(Records to use Opens)
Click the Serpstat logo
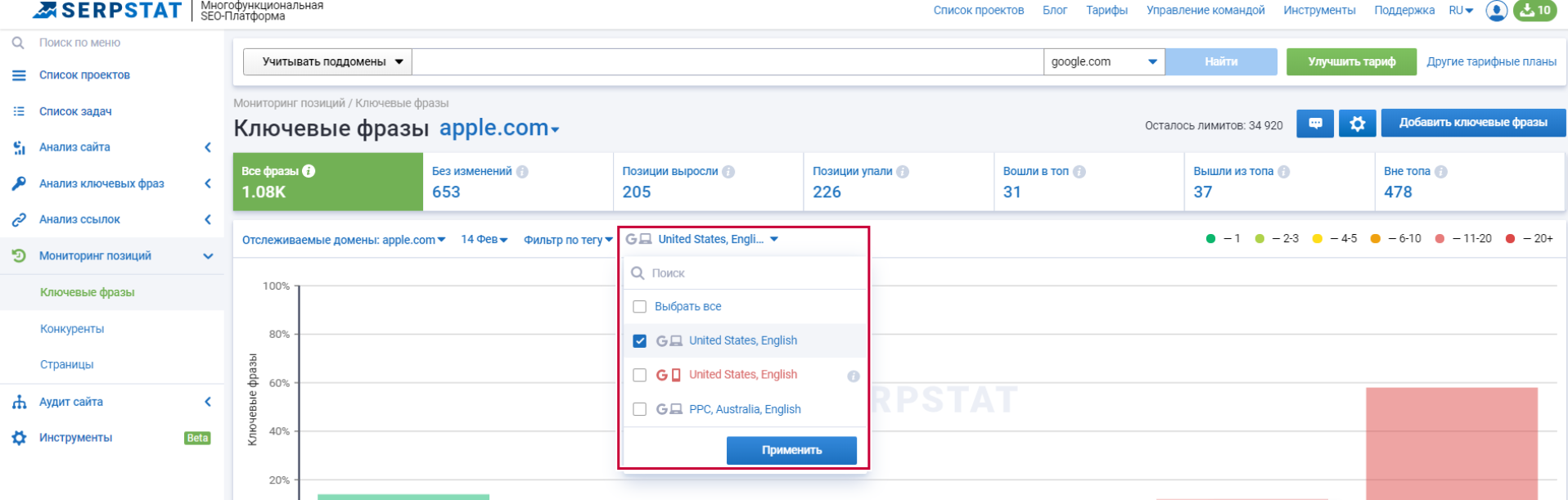The height and width of the screenshot is (500, 1568). click(107, 11)
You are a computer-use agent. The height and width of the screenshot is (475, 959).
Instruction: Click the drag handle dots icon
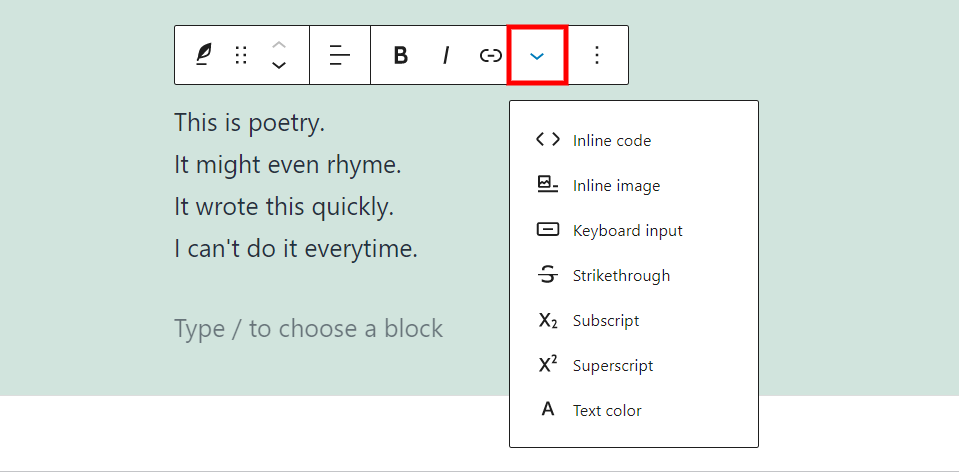pyautogui.click(x=241, y=55)
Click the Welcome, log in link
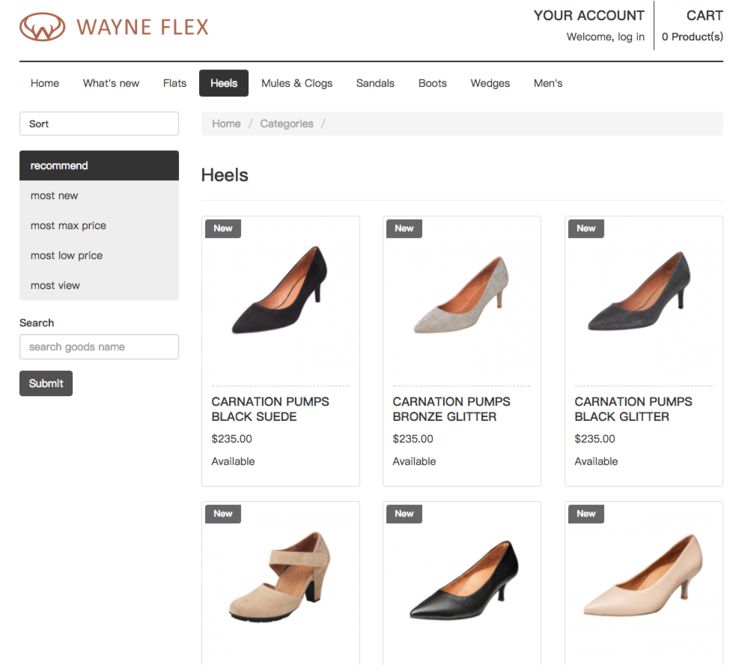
(Records to use Closes)
What you are asked to do: Reproduce the entries above exactly, though not their pictures.

Answer to this task:
Click the Serpstat logo
The height and width of the screenshot is (500, 1568). click(107, 11)
You are a computer-use agent. The height and width of the screenshot is (475, 959).
Instruction: Click the drag handle dots icon
pyautogui.click(x=241, y=55)
Click the Welcome, log in link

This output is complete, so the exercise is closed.